Mi madre es el reflejo de haber nacido con esa responsabilidad extra y también con un sufrimiento extra. Si me fijo en sus manos me cuentan las infinitas horas trabajadas, si me fijo en sus pies me cuentan los kilómetros recorridos, si me fijo en su espalda me cuenta el desgaste padecido, si me fijo en su vientre me cuenta lo duro que es la maternidad y si me fijo en sus ojos me cuentan las cicatrices que lleva en el alma. 

Ella, como mujer sencilla y maravillosa me enseñó a tener mi lugar en este Mundo, a que no me lo dejase pisar, a ser una mujer respetada, a ser una mujer libre y a que luche por mis sueños.

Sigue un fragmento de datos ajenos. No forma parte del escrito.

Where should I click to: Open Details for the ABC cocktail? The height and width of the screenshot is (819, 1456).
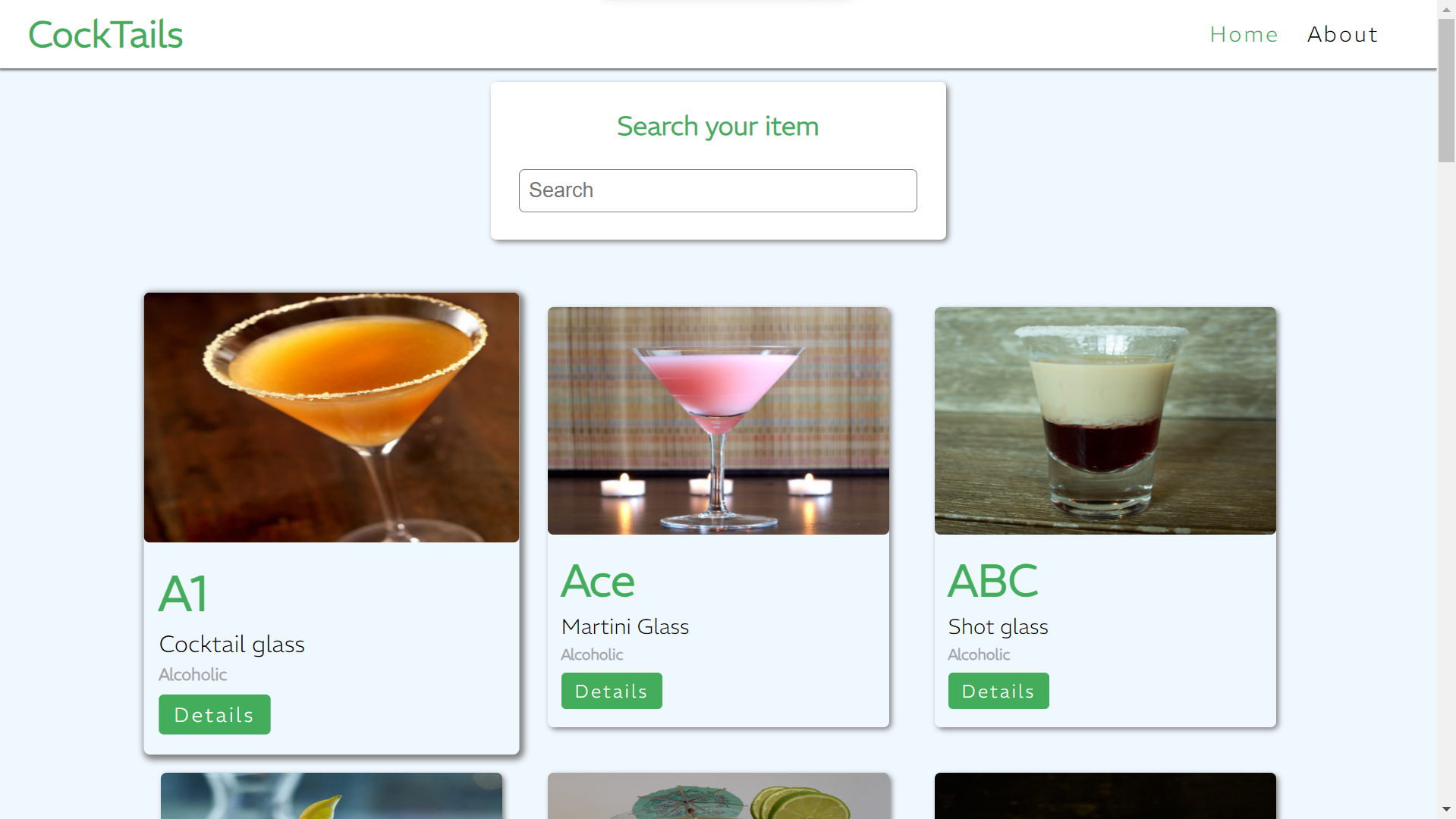998,691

Su vida es la que hace que siga pensando que todas tenemos nuestro lugar y que a pesar del agotamiento sus ojos me cuentan que están llenos de vida, como nosotras, que a pesar de estar cansadas tenemos una vida por delante y queremos brillar en un Mundo libre y equitativo.

Para todas las mujeres que son castigadas por el mero hecho de ser mujer. Por todas las mujeres que sufren la violencia machista y la discriminación cultural de sus países. Por todas las mujeres que se fueron y no tuvieron ninguna oportunidad. Por las que trabajan de Sol a Sol. Por las mujeres que cuidan a otras personas. Por las niñas que son obligadas a casarse. Cambiemos el Mundo por nosotras y por ellas. Vivamos sin miedo.

¡Ojalá tengamos Pan y Rosas todos los días de nuestra vida!